The outbound terminal is located at Cabrillo and La Playa, shared with the 5 Fulton. It runs inbound on Cabrillo to 45th Avenue where it runs a block north to Balboa Street. East of Arguello Boulevard the route continues on Turk Boulevard. It turns at Divisadero to run another block north on Eddy. The line splits between Larkin and Mason, with inbound buses continuing on Eddy while outbound buses run on Turk Street. The lines turns on and off Market Street via Turk and Mason, running as far inbound to the end of Market and turning around via Spear and Mission to terminate on Steuart.

As of 2025, the truncated route turns around at Cyril Magnin and Market above Hallidie Plaza and Powell Street station.

=== 31X Balboa Express services===
Two express limited services operate along the corridor. The 31AX Balboa 'A' Express runs from the outbound terminal at La Playa as far as Park Presidio Boulevard, where it runs express to Embarcadero station using Park Presidio, Geary Boulevard, Masonic, Bush, Sansome, and California with outbound buses running on Pine. 31BX Balboa 'B' Express operates local starting at Park Presidio and running inbound on Balboa, Turk, Masonic, and Geary before going express on Presidio and the route of the A Express. These services were discontinued in 2020 amid the COVID-19 pandemic.

==History==
The 31 Balboa was established as a streetcar line on May 15, 1932, by the Market Street Railway. It was the last entirely new streetcar line built in the city (until 1995). Its opening likely caused the discontinuation of Muni's A Geary–10th Avenue line six months later. Rail service ended on July 2, 1949 and was replaced with motor coach service — the last few months saw the streetcar's terminus truncated to Market and Eddy.

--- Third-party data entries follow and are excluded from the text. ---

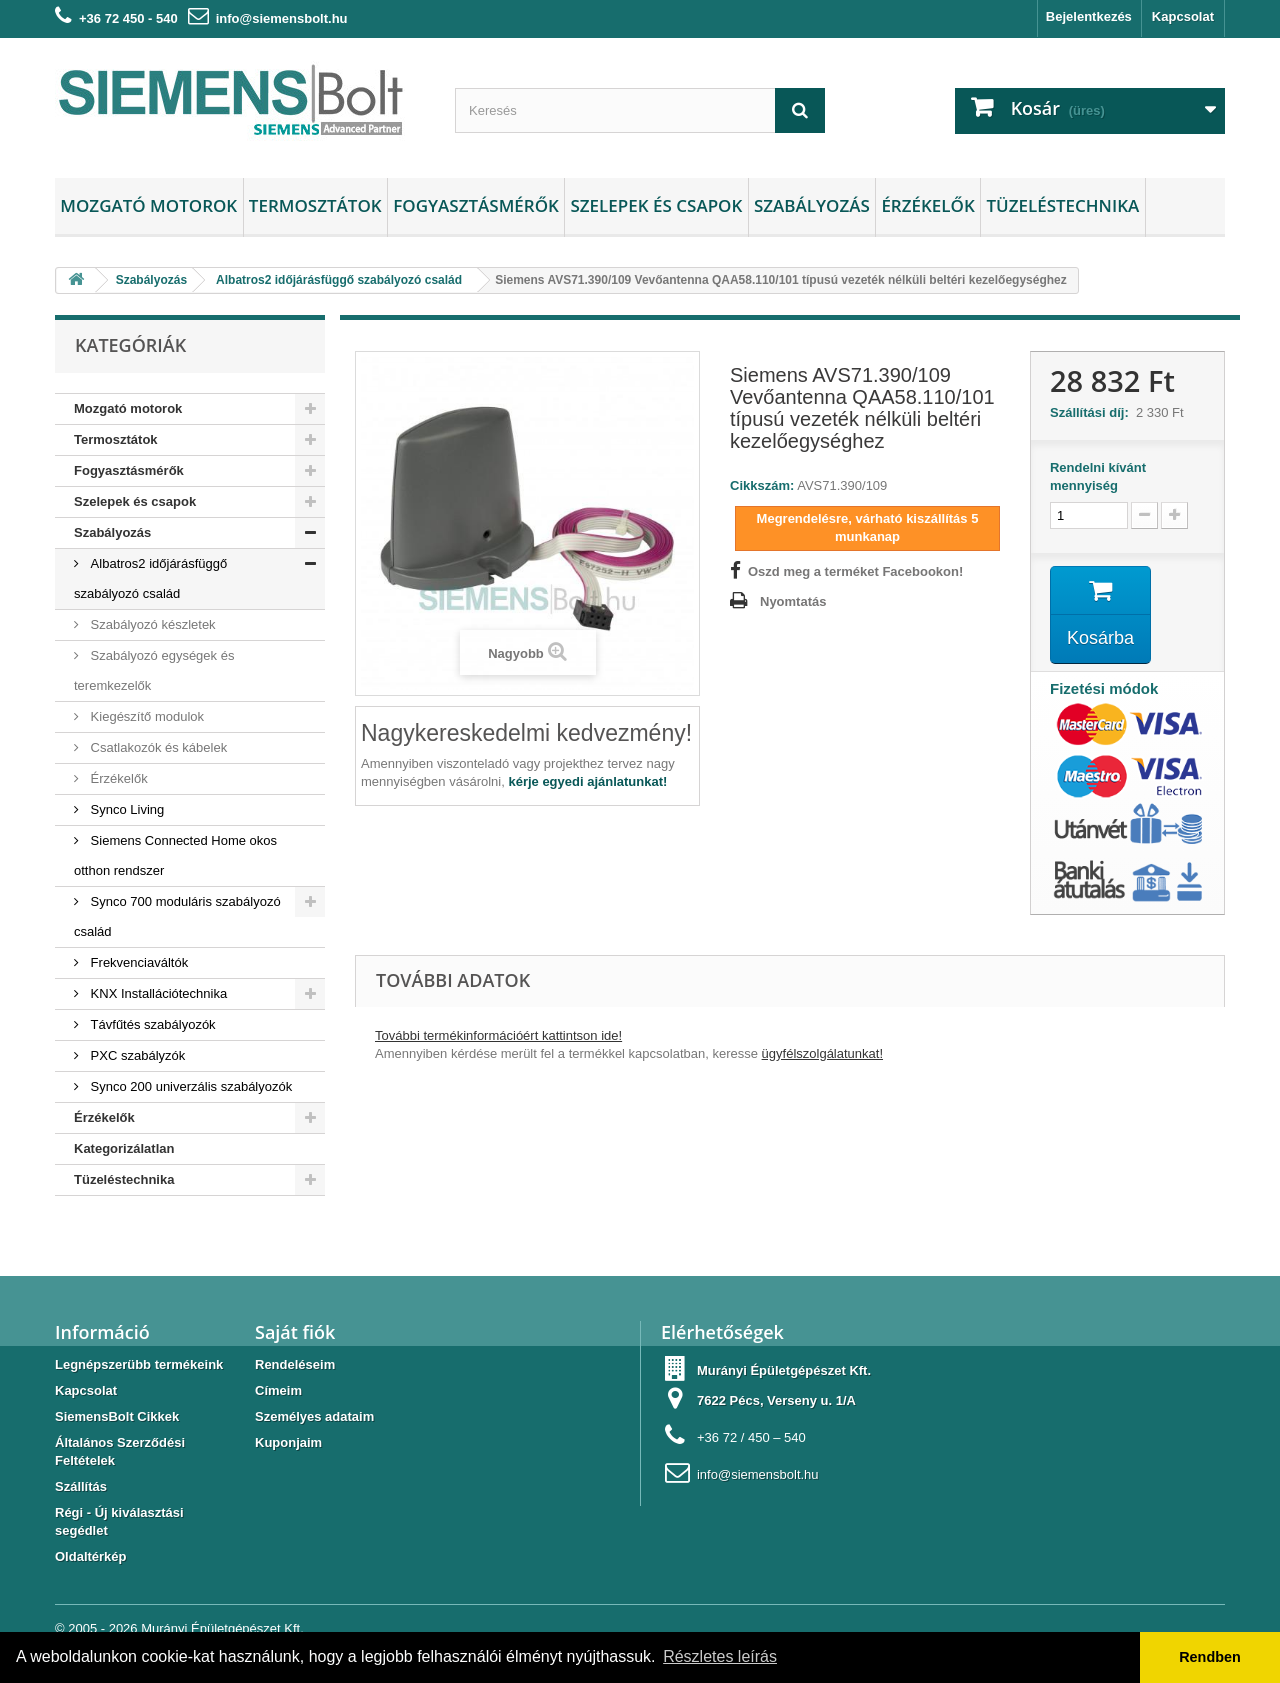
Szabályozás (812, 205)
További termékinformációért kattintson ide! (498, 1035)
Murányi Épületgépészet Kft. (222, 1628)
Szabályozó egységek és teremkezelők (154, 670)
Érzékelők (927, 205)
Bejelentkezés (1089, 16)
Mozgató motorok (148, 205)
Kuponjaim (288, 1442)
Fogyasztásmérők (476, 205)
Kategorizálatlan (124, 1148)
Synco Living (125, 809)
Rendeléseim (295, 1364)
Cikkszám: (762, 485)
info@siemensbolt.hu (282, 18)
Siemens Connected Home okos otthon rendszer (175, 855)
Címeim (278, 1390)
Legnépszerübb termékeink (139, 1364)
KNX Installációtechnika (157, 993)
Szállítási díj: (1093, 412)
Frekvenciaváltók (137, 962)
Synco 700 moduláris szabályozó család (177, 916)
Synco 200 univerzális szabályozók (189, 1086)
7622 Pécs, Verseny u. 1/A (776, 1400)
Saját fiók (295, 1332)
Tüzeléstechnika (1062, 205)
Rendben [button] (1210, 1657)
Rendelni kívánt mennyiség (1098, 476)
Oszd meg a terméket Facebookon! (855, 571)
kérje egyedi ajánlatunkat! (587, 781)
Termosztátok (315, 205)
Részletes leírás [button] (720, 1656)
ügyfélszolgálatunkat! (822, 1053)
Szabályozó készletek (151, 624)
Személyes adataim (314, 1416)
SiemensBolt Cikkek (117, 1416)
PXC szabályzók (136, 1055)
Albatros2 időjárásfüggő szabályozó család (150, 578)
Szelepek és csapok (656, 205)
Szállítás (81, 1486)
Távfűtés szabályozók (151, 1024)
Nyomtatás (793, 601)
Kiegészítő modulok (145, 716)
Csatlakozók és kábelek (157, 747)
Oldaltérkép (91, 1556)
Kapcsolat (1183, 16)
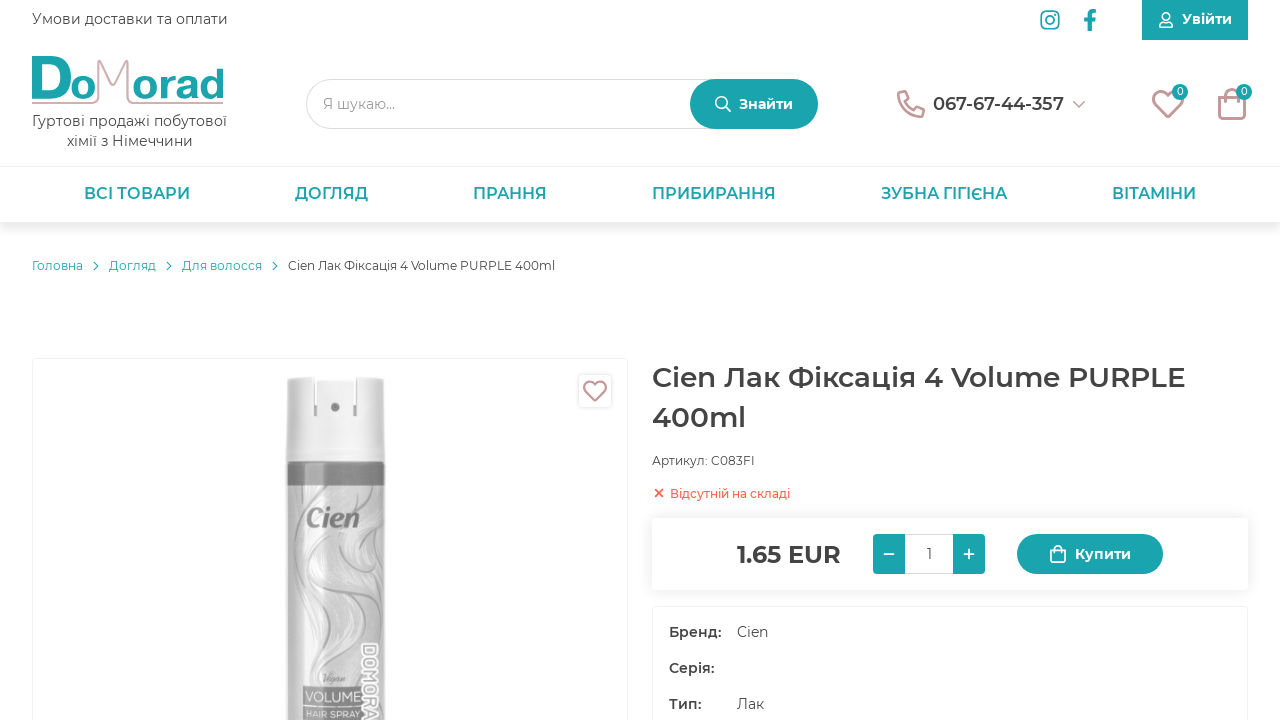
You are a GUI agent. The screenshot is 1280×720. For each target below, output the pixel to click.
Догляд (331, 193)
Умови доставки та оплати (130, 19)
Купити (1090, 554)
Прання (510, 193)
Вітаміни (1154, 193)
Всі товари (137, 193)
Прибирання (714, 193)
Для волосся (222, 265)
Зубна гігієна (944, 193)
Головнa (57, 265)
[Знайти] (754, 104)
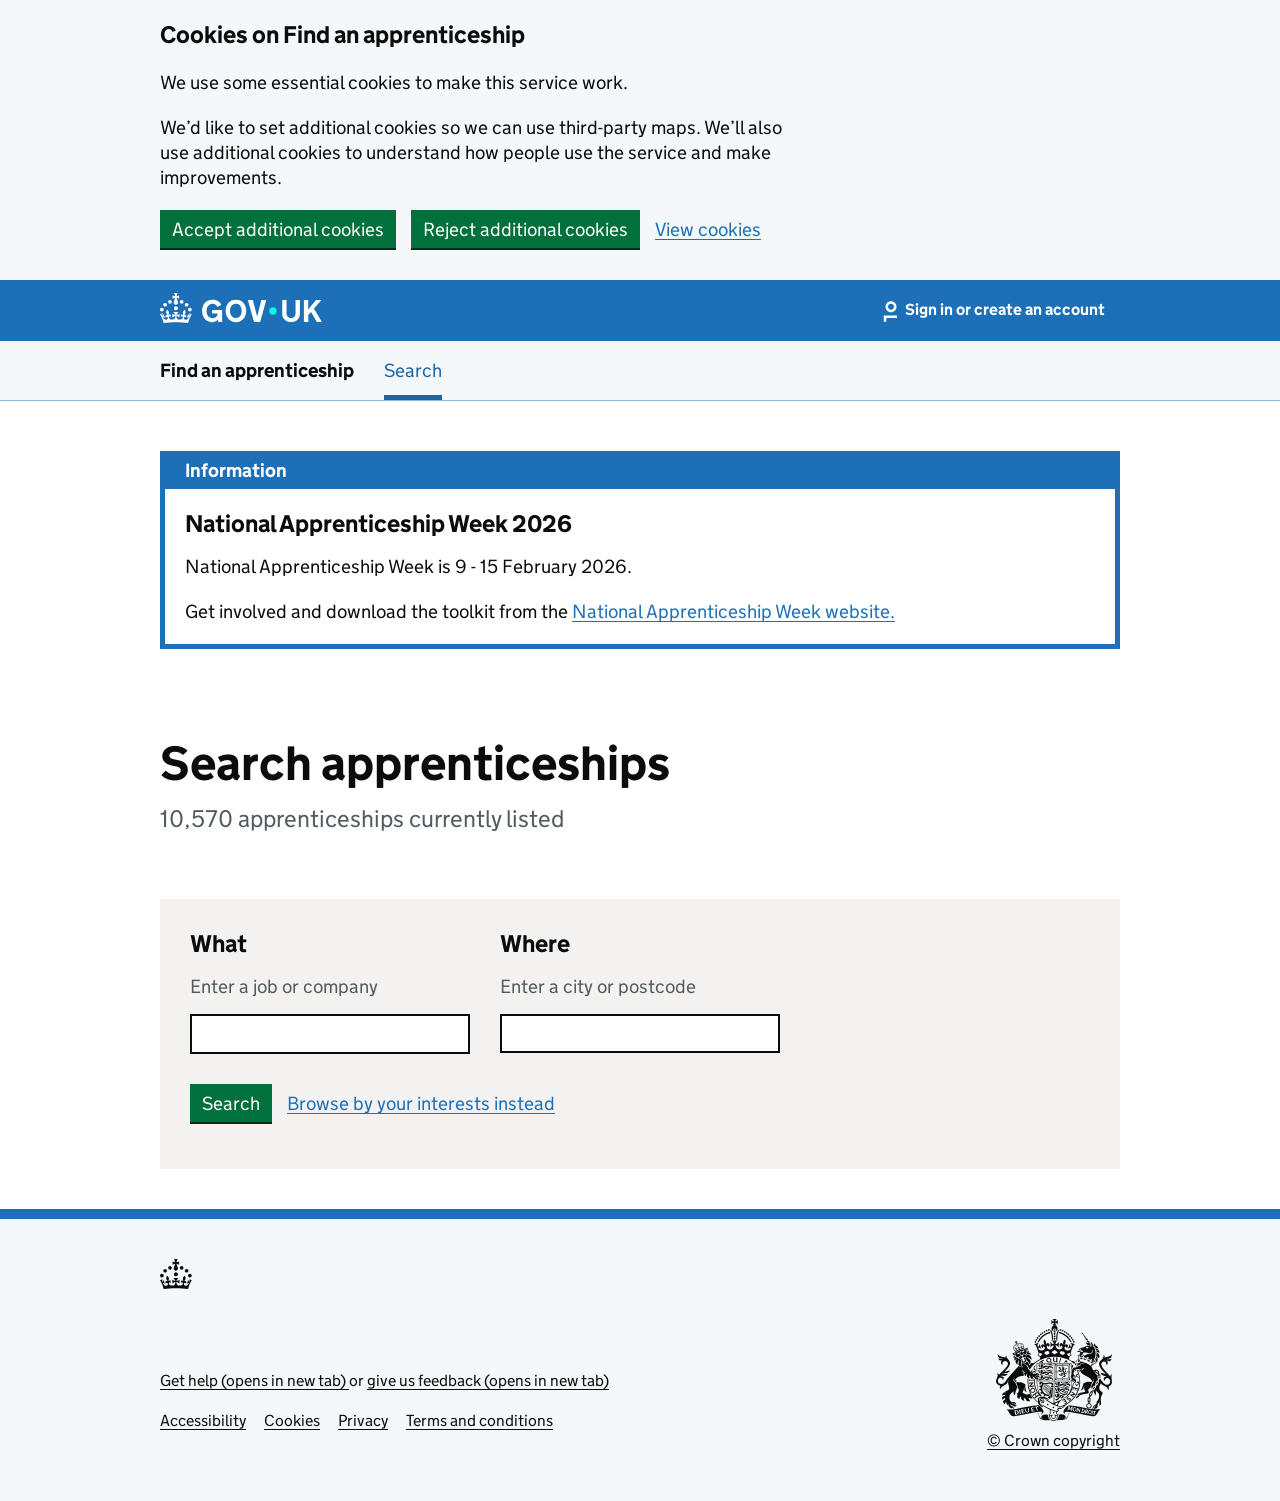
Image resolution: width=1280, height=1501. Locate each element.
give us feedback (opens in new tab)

Service was extended from Balboa and 30th Avenue to Ocean Beach in 1979. The express services were split in two, designated as "A" and "B", in 1982. Owl service was discontinued in 1992. Trolleybus infrastructure was installed on the line with completion in May 1992, but electrified service began on July 5, 1993 for limited runs after issues with the newly enacted Americans with Disabilities Act affected the availability of rolling stock. The full trolleybus conversion took place on March 12, 1994.

The line was temporarily suspended in 2020 amid the COVID-19 pandemic. A truncated version of the route terminating at Powell Street station was reinstated on August 14, 2021. The route was extended on August 19, 2023, to its weekday terminus at Caltrain Depot; the Powell Street station terminus was kept for weekend use. Due to funding shortfalls, weekday 31 service was truncated back to Powell Street station on June 21, 2025. Effective June 6, 2026, inbound trips that only go as far as Presidio Division have a drop-off-only stop on Geary Boulevard at Masonic Avenue.